Gavreto, an oral therapy which selectively targets so-called RET-altered cancers, has been approved by the FDA. The U.S. health regulator has approved the drug for the treatment of patients with a type of non-small cell lung cancer (NSCLC).
The drug has been jointly developed by Roche Holding AG and Cambridge-based Blueprint Medicines Corp.
In July this year, Swiss drugmaker Roche signed an agreement worth up to $1.7 billion with Blueprint Medicines, for rights to Gavreto.
The drug will be jointly marketed in the United States and will be available within a week, Blueprint said. Only about 1-2% of patients with NSCLC have RET fusions, according to Roche.
According to Cancer.org, About 80% to 85% of lung cancers are NSCLC. The main subtypes of NSCLC are adenocarcinoma, squamous cell carcinoma, and large cell carcinoma.
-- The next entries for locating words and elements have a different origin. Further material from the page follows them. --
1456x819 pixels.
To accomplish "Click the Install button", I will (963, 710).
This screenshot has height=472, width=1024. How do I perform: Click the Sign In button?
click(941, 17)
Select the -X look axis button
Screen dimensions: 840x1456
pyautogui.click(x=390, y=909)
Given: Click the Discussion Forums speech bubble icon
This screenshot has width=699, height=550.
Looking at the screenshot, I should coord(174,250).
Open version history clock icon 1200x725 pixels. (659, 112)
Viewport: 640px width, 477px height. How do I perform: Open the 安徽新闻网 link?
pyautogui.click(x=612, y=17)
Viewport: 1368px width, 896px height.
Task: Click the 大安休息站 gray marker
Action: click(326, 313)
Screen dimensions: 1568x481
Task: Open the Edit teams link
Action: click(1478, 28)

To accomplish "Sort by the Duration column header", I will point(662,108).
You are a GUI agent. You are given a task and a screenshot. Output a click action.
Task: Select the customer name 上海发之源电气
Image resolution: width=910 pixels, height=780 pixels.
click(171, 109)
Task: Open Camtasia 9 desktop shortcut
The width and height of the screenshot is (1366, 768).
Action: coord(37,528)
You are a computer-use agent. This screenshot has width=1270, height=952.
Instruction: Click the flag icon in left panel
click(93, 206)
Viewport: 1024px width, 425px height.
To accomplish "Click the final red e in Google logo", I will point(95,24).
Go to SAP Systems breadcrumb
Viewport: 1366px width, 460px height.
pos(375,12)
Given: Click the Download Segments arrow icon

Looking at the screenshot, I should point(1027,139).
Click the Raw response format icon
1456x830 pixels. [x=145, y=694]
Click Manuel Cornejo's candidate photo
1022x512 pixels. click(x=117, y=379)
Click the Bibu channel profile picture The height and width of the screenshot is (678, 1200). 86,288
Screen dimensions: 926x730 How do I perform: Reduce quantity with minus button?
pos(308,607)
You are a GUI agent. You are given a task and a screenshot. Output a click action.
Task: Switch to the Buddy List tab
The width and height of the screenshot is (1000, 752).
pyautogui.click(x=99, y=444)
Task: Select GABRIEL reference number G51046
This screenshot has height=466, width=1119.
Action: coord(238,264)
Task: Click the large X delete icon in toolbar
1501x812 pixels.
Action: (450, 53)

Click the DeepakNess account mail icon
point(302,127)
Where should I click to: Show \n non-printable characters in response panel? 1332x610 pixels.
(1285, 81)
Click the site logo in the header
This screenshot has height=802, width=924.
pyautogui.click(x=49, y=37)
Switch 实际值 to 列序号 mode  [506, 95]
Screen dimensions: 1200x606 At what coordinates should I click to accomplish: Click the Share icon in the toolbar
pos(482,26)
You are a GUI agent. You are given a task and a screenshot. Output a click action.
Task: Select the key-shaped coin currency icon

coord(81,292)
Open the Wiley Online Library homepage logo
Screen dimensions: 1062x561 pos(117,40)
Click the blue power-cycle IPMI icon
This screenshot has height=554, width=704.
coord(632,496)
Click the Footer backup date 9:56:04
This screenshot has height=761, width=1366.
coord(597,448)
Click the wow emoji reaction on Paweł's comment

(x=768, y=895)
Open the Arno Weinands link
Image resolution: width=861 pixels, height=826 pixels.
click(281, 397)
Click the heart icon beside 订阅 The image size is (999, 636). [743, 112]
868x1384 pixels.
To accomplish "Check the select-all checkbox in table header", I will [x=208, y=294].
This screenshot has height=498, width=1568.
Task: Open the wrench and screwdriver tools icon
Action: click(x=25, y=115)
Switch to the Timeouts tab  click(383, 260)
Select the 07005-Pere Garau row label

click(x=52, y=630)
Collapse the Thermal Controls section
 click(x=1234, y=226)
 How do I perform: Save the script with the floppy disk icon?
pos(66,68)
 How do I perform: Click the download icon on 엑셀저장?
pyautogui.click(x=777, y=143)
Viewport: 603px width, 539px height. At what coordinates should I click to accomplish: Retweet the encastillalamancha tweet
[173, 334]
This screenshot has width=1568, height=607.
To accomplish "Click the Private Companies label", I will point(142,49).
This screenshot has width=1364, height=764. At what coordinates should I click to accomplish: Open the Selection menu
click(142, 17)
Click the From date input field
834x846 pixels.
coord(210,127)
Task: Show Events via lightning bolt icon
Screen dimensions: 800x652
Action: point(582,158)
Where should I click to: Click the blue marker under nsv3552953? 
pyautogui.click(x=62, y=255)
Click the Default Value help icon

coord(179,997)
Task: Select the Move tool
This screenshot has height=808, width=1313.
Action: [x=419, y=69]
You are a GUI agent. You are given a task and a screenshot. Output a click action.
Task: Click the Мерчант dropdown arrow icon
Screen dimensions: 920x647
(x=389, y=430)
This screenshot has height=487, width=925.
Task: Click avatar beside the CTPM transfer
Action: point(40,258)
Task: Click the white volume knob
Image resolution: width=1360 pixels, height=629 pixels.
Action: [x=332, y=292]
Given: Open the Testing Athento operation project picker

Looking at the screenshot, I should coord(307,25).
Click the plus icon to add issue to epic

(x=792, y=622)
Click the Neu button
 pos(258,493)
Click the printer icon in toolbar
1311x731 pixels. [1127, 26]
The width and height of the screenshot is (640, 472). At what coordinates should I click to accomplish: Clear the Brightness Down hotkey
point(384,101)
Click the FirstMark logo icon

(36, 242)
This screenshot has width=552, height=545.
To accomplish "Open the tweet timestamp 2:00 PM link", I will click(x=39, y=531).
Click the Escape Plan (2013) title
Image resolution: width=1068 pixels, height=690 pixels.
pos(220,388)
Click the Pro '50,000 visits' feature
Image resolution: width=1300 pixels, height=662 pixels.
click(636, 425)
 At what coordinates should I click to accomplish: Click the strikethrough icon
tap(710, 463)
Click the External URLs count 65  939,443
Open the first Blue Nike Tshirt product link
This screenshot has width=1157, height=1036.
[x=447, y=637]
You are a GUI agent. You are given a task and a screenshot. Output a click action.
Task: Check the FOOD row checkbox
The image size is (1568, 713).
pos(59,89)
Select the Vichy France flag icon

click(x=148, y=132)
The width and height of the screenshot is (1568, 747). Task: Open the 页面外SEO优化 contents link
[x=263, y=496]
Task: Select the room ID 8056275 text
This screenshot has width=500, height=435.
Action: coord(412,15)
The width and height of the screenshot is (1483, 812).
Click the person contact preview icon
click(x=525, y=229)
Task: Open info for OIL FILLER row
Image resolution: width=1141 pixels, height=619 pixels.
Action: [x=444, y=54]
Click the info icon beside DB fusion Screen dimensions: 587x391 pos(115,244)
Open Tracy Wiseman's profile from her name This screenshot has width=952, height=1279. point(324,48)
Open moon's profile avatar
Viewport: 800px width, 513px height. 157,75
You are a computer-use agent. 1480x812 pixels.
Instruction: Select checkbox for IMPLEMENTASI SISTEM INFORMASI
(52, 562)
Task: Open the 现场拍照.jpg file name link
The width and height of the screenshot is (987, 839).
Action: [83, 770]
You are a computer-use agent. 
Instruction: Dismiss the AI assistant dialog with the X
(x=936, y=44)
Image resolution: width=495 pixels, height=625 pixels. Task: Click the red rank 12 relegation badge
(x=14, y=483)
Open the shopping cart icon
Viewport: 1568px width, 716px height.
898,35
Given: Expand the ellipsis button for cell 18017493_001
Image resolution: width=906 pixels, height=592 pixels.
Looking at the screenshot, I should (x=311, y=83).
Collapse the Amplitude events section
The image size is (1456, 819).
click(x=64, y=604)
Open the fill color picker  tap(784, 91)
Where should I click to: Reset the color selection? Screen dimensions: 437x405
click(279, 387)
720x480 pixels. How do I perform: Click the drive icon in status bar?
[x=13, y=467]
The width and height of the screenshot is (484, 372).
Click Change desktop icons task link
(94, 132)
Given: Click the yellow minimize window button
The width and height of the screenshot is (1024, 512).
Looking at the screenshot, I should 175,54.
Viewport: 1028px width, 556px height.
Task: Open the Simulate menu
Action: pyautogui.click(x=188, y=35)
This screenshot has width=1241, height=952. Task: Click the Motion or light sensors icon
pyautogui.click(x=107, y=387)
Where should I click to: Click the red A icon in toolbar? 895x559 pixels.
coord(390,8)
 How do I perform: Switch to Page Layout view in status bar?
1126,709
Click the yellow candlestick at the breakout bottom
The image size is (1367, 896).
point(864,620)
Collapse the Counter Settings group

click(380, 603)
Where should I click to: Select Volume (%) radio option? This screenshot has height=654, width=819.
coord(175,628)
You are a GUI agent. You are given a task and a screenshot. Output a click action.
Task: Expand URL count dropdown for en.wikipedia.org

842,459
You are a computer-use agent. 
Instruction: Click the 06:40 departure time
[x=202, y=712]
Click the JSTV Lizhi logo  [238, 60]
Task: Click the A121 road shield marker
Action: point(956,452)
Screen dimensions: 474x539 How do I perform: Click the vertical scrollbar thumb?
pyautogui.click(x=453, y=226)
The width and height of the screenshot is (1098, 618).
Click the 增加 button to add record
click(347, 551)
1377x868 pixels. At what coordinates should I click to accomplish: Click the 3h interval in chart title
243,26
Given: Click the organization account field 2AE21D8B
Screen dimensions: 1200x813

These subtypes, which start from different types of lung cells are grouped together as NSCLC because their treatment and prognoses (outlook) are often similar.
GAVRETO is a once-daily oral RET-targeted therapy developed by Blueprint Medicines. It is designed to selectively and potently inhibit RET alterations that drive many cancer types, including approximately 1 to 2 percent of patients with NSCLC. Currently, RET is one of seven NSCLC biomarkers that can be targeted with an FDA-approved therapy.
“Targeted therapies have dramatically improved care for patients with non-small cell lung cancer driven by oncogenes, including EGFR and ALK, and the approval of the selective RET inhibitor pralsetinib, or GAVRETO, marks another milestone in a paradigm shift toward precision medicine,” said Vivek Subbiah, M.D., associate professor of Investigational Cancer Therapeutics and center medical director of the Clinical Center for Targeted Therapy at The University of Texas MD Anderson Cancer Center, and an investigator on the ARROW trial.